It is really impressive that there is a community of Northwest residents who are so committed to keeping the collection of regional weather data, state-of-the-art weather models, and local forecasting research going in this period of cutbacks and retrenchment.

And the support is truly needed. This month for example, I learned that the funding I had gotten from the NWS for over a decade is ending due to their cutting of university funding in half. This was the money I was going to use to assimilate the new coastal radar into our local weather prediction efforts! Anyway, with your support I will work to keep our efforts going.

But since you are investors in our regional modeling, let me give you a little glimpse "behind the curtain" to see what you are supporting.

The local weather prediction computing facility is in the atmospheric sciences building on the UW campus. I have about two-hundred processors, most of them on dual quad-core servers (8 processors per board or node) and over 300 terabytes (trillion bytes) of disk storage. And to keep the thing running when lights flicker, there are uninterruptable power supplies (UPSs). Some of these processors can communicate through high-speed (40 gigabit per second) interconnects. All this stuff is packed into several clusters in very special racks (more on this later). Here is an example of one of the clusters:


This computer facility is one of the greenest around! The UW didn't have enough funds to give us a decent air conditioning system, so we came up with our own approach...we blow all the hot air outside and bring in cool air from the outside to make it up! To make this work we got fancy enclosures with BIG fans inside them. It pulls air across the processors and then out big ducts to the exterior of the building. Here are two pictures of our Rube Goldberg set up:
Ok, it is not pretty. And the UW AC guys didn't like the looks of it, but it really works! It is like all the heat from the computers doesn't exist. We have a big intake in one of the computer rooms that brings in the cool outside air. Only when the outside air is hot (a VERY, VERY short period here in Seattle!) do we need AC and the weak units the university gave us, plus an auxiliary unit we bought, does the trick. Why use energy to cool hot air when you can get rid of it! If we were really clever we would redirect the computer air to the heat ducts of the building and no external heat would be needed. Is anyone designing buildings to do this? They should.

You know the WRF model I am always showing on this blog? Generally we run this 0n 64 processors simultaneously, in other words the code is parallelized so that the problem can be split efficiently on many processors. And fast communication between the processors speeds this up immensely.

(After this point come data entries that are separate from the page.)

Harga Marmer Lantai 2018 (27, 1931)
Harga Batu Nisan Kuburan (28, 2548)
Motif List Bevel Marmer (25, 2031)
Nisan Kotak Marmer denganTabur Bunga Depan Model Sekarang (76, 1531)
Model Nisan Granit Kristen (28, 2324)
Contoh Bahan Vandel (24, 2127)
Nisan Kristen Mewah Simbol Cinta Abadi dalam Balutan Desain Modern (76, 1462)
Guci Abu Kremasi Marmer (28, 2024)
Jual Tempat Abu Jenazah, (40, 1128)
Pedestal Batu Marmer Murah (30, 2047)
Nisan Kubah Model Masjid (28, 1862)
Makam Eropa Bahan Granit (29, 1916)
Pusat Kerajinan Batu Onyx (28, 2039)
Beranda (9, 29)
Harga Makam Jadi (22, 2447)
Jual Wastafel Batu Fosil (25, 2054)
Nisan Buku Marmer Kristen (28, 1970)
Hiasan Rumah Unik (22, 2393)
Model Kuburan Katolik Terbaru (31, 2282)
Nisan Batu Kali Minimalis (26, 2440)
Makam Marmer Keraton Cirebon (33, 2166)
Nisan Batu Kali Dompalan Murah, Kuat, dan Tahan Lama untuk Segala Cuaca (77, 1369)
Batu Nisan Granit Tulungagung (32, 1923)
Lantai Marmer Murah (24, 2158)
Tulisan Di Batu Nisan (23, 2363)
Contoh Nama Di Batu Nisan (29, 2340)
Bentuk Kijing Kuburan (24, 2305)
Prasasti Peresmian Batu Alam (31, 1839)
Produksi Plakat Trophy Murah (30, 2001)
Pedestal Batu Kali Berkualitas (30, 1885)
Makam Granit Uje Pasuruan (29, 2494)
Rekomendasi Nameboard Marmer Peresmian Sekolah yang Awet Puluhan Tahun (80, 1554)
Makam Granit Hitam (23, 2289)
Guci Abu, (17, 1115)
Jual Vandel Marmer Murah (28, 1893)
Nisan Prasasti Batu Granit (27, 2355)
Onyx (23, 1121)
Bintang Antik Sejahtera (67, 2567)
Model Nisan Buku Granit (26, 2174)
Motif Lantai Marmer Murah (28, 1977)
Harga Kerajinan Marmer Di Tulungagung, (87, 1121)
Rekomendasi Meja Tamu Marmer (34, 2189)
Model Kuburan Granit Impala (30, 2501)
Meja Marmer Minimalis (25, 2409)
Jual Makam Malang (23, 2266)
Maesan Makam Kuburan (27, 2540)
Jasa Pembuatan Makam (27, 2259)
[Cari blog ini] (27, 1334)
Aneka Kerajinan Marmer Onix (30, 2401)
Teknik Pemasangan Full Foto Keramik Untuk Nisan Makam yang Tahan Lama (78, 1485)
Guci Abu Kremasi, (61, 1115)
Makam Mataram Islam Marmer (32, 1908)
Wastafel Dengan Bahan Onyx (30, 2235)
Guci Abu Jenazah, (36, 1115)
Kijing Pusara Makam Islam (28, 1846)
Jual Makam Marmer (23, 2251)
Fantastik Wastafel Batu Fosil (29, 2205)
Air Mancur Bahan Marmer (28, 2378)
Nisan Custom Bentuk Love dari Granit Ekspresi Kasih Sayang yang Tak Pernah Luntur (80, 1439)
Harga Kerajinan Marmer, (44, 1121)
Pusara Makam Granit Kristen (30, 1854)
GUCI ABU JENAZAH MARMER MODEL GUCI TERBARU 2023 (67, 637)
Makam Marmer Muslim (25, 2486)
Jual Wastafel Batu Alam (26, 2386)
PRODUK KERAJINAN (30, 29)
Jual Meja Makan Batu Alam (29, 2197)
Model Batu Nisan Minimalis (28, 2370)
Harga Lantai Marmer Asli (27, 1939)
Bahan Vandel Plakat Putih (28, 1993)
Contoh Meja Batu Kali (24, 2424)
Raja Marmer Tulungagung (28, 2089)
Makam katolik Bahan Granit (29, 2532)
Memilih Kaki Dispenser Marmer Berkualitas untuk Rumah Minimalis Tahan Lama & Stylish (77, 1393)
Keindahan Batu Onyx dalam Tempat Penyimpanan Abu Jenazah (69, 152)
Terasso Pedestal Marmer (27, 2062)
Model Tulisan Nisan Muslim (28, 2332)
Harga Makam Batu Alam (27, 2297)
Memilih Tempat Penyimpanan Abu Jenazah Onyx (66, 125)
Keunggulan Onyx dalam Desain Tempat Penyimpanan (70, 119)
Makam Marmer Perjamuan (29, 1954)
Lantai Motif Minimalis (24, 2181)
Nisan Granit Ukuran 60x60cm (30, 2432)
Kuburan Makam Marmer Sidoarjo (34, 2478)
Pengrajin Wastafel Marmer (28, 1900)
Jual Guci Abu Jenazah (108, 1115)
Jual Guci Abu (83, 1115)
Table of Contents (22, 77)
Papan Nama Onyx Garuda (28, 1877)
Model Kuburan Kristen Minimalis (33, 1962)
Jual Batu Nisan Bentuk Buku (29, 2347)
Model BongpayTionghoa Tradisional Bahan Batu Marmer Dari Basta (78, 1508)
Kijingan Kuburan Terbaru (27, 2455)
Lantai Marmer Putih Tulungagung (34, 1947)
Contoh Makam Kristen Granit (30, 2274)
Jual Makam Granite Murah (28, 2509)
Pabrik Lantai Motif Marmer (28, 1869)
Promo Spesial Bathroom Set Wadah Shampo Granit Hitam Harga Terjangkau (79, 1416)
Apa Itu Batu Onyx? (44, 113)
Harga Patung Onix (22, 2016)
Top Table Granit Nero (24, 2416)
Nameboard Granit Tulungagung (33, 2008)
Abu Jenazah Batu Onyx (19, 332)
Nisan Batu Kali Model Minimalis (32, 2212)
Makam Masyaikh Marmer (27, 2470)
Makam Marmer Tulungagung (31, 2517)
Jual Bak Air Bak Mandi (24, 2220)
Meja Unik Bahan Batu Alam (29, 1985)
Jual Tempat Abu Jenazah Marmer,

This computers not only run the forecast models, but they include web servers and other needs. This is not an inexpensive enterprise, and that is why your help is so valuable. Disks continuously fail, UPS batteries die, backup tapes are continuously needed, and we find that we have to replace the processors roughly every five years. Our system programmers, Dave Warren and Harry Edmon, are marvelous in keeping the system going and it rarely fails (at least 99% availability). And the department charges us per processor for support.

The amount of data moving through the system is amazing. Every day we bring in hundreds of gigabytes of weather data (NWS models, satellite and radar data, surface obs) and we acquire the data from over 70 local weather networks...all in real time. The models we run produce hundreds of gigabytes more a day. And the graphics you see on the web....we produce over 50,000 images a day! A tape and removal disk back system allows us to save key observations and data --again more expense.

And then there are the people... right now I have 3 staff members who spend much of their time developing improved weather prediction systems and maintaining this enterprise. And of course the students who are doing their theses on understanding weather systems and developing future technologies--like figuring how to get the maximum benefit from the new coastal radar.

This all started in 1995 with a single processor computer.